Analysts and traders expected a dovish outcome from this FOMC meeting. Two consecutive lower than expected inflation reports stoked speculation the Fed would hint that interest rates were near to the peak for this cycle.

Fed Chair Jerome Powell stuffed coal in that stocking.

Photo: Etsy

He said about interest rates, “we still have some ways to go.” He also said that the more important question is not “the speed of rate hikes” but how “long the Fed will remain restrictive.”

The Summary of Economic Projections (SEP) reinforced the hawkish bias. Policymakers see growth slowing to just 0.5% in 2023 (previous forecast 1.2%) higher inflation (forecast Core PCE 3.5%, September 3.1%) and higher unemployment (4.6% vs September 4.4%).

The FOMC also raised its estimate for Fed funds to 5.1% in 2023 from the 4.6% they expected in September.

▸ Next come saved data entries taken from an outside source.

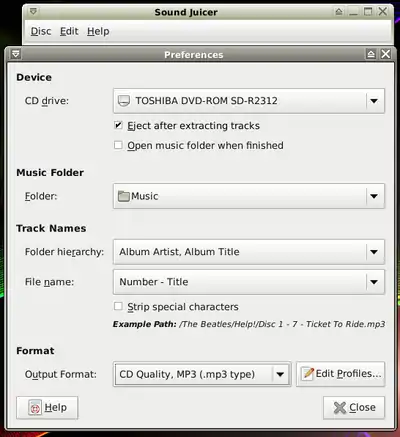This screenshot has width=400, height=437.
Task: Enable Open music folder when finished
Action: (x=118, y=145)
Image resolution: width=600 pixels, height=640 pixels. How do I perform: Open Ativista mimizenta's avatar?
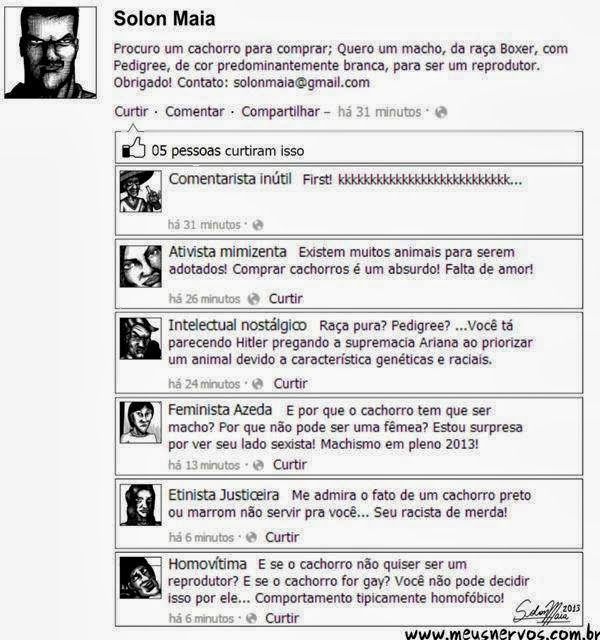[x=140, y=266]
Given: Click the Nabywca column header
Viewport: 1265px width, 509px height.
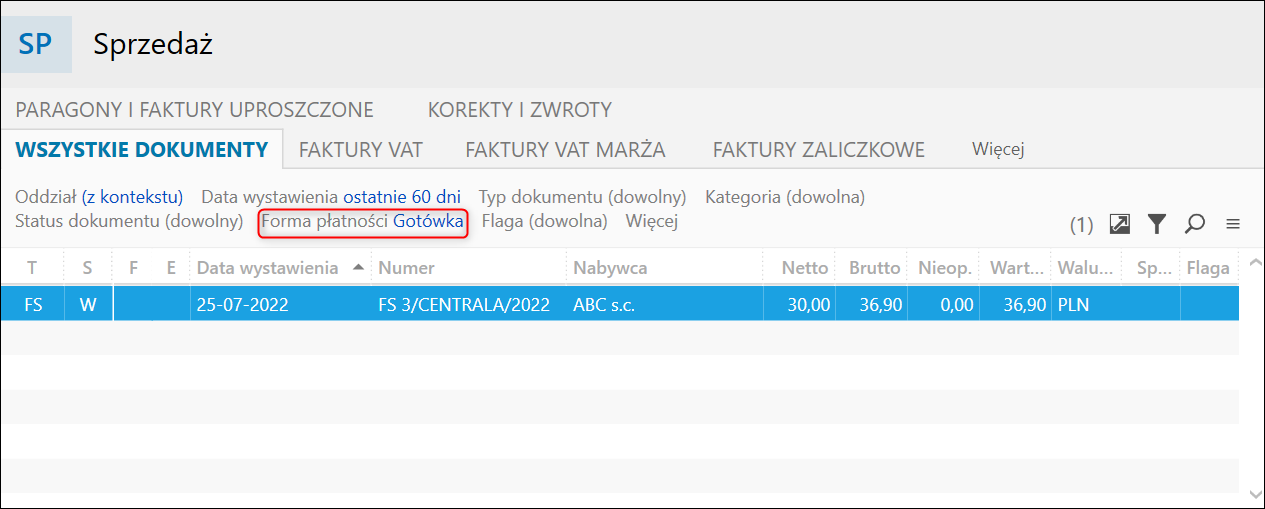Looking at the screenshot, I should (x=610, y=268).
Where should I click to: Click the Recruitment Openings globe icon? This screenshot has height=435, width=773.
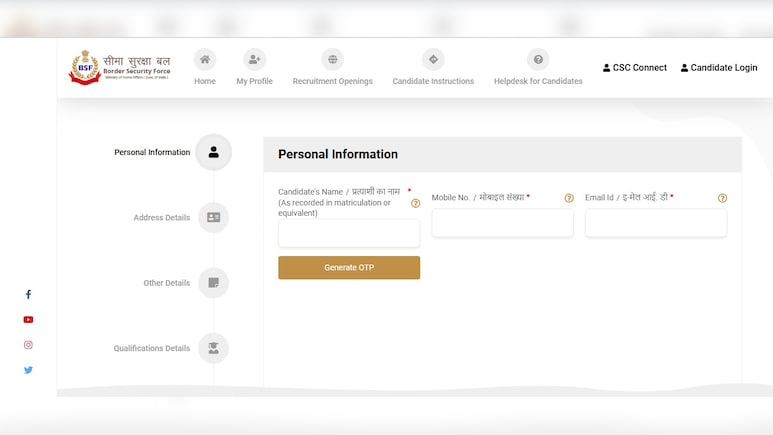[333, 60]
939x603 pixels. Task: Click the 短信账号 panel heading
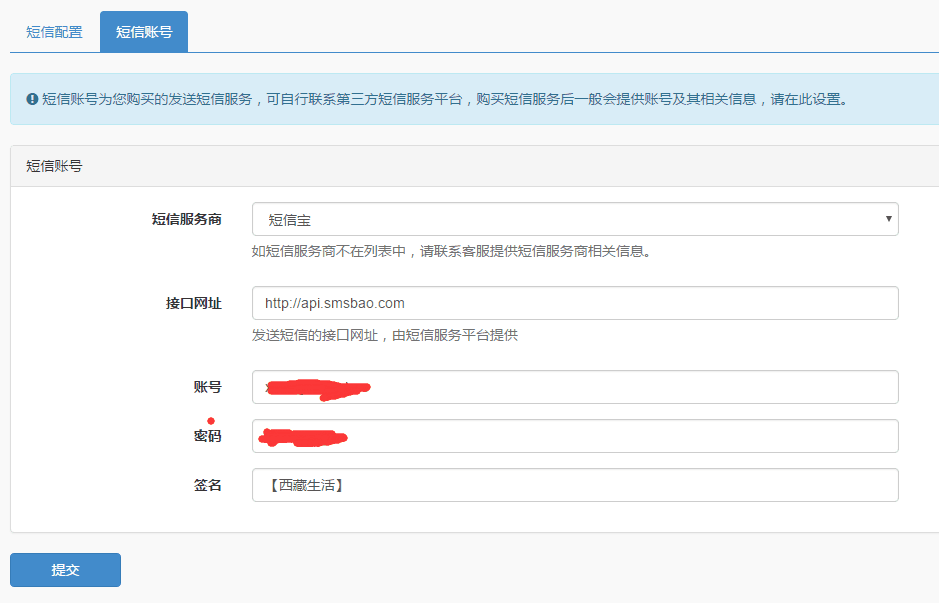(x=54, y=166)
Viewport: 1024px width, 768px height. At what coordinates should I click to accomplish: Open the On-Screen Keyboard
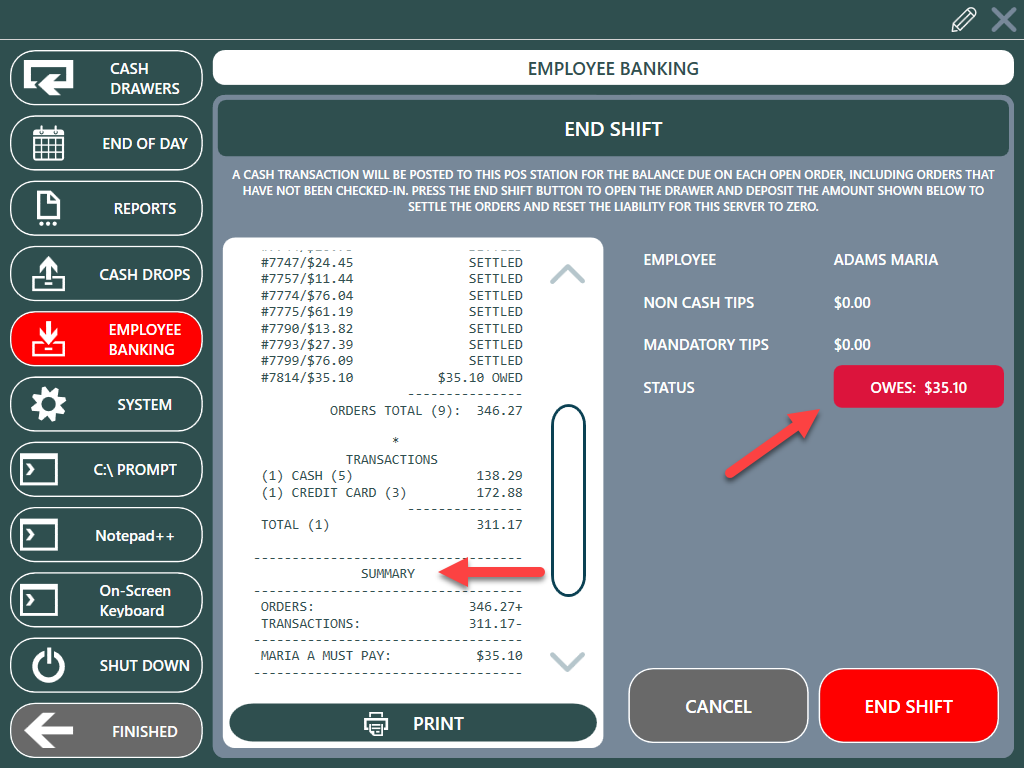[106, 601]
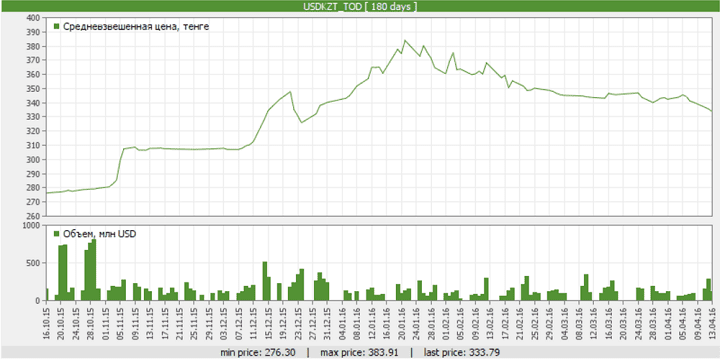The image size is (720, 360).
Task: Click the green volume legend square
Action: 57,234
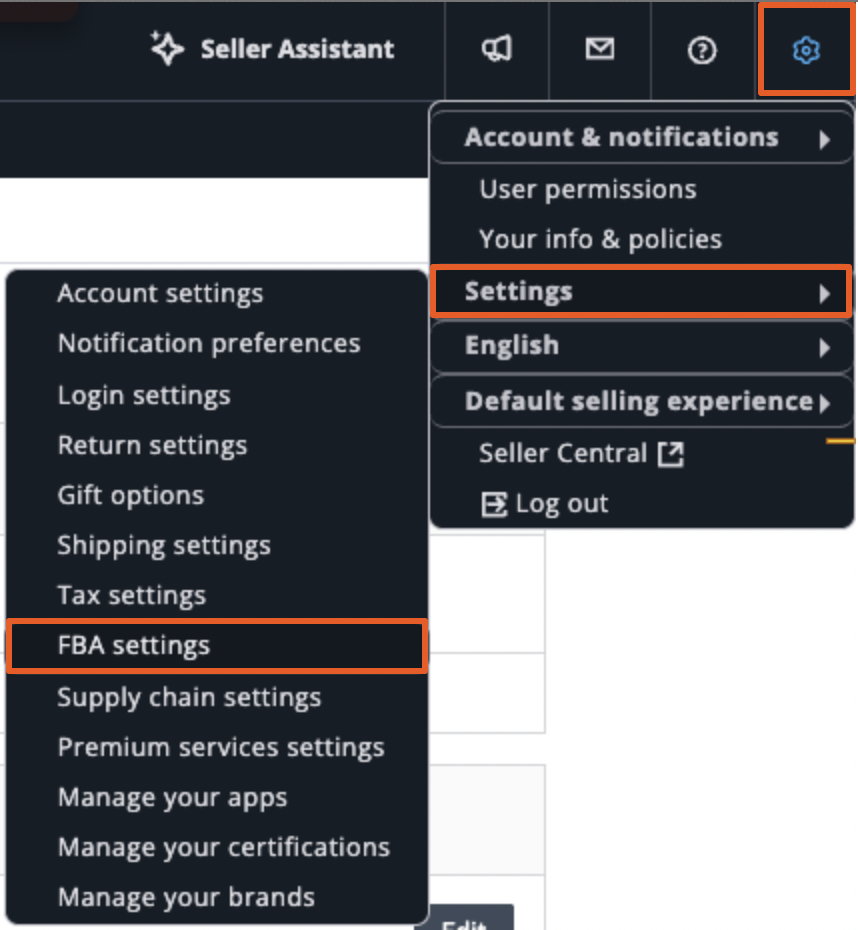Viewport: 858px width, 930px height.
Task: Open Your info & policies
Action: tap(600, 240)
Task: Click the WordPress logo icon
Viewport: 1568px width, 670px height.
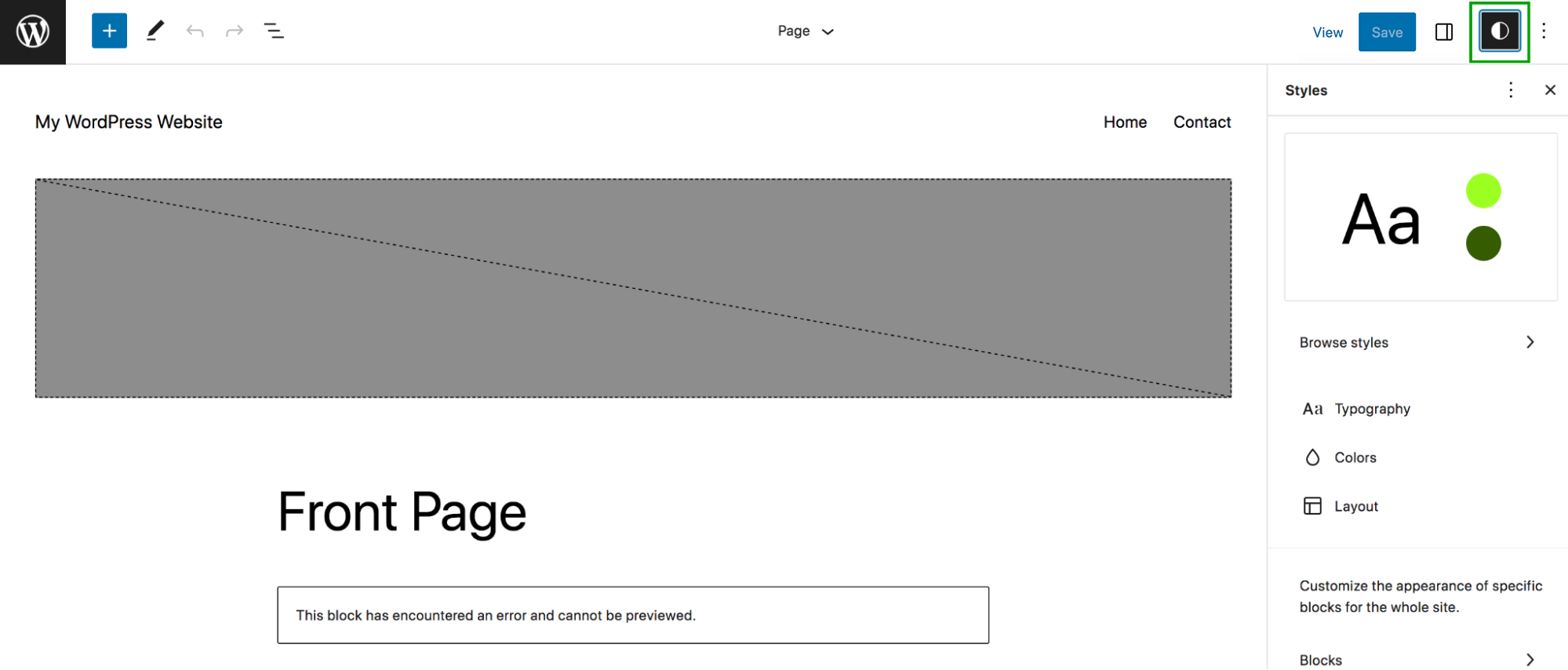Action: (x=33, y=31)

They also raised the 2024 estimate to 4.1% from 3.9%.

Source: Bloomberg

The market reaction is a cross between “you’re kidding, right? and “why should we believe you, your forecasting sucks.” Or else it may be due to everyone watching France beat Morocco 2-0 in the World Cup semi-final.

The Dow Jones Industrial Average and the S&P 500 index closed with small losses while the G-7 major currencies are little changed from their levels immediately prior to the FOMC statement. The exception is the Japanese yen which fell despite a slide in the US 10-year Treasury yield from 3.561% pre-FOMC to 3.46% at the close.

The Fed meeting also served to shift the holiday season into high gear. Those who have not booked holidays will be enjoying early and long lunches as many businesses have closed the books on 2022.

The new year is just the old year with a fresh coat of pain.

Risk sentiment will continue to dance between positive and negative with doves expecting incoming data to convince the Fed of the error of its ways. The doves expect to see rising global growth from China accelerating its reopening from Covid-zero policies, which will alleviate supply chain pressures and support lower prices. Many of them also believe in Santa Claus.

The negative sentiment camp is spooked by the Russian war in Ukraine, the lack of a nuclear treaty with Iran, and North Korea’s penchant for firing long range missiles willy-nilly.

Russian President Putin is sounding more unhinged with every speech. On December 9, while talking about nuclear weapons, he said, “As for the idea that Russia wouldn’t use such weapons first under any circumstances, then it means we wouldn’t be able to be the second to use them either — because the possibility to do so in case of an attack on our territory would be very limited.”

Oil prices are another wild card. Opec is not thrilled that even after cutting production in October, oil prices remain depressed. The cartel is hoping for prices in the $90.00/barrel level, and they have not ruled out further cuts. It is not a stretch to say that renewed Chinese demand for crude will boost prices which will help limit inflation declines in the short term.

The Canadian dollar managed to squeeze out a gain in the post-FOMC world and it has the possibility to extend those gains further.

The Fed and Bank of Canada (BoC) benchmark rates are the same (4.25%), but the BoC hinted that further rate cuts may not be needed. Mr Powell said no such thing and the SEP forecasts predict another 75 bps of hikes in 2023.

BoC Governor Tiff Macklem said he is trying to balance the risks between over and under tightening.

He said If we raise rates too much, we could drive the economy into an unnecessarily painful recession and undershoot the inflation target. If we don’t raise them enough, inflation will remain elevated, and households and business will come to expect persistently high inflation. With inflation running well above target, this is the greater risk.”

That is enough to limit USDCAD downside to the 1.3350-1.3400 area.

Mr Powell may be the Grinch who stole Christmas, and his heart is not growing three sizes at all.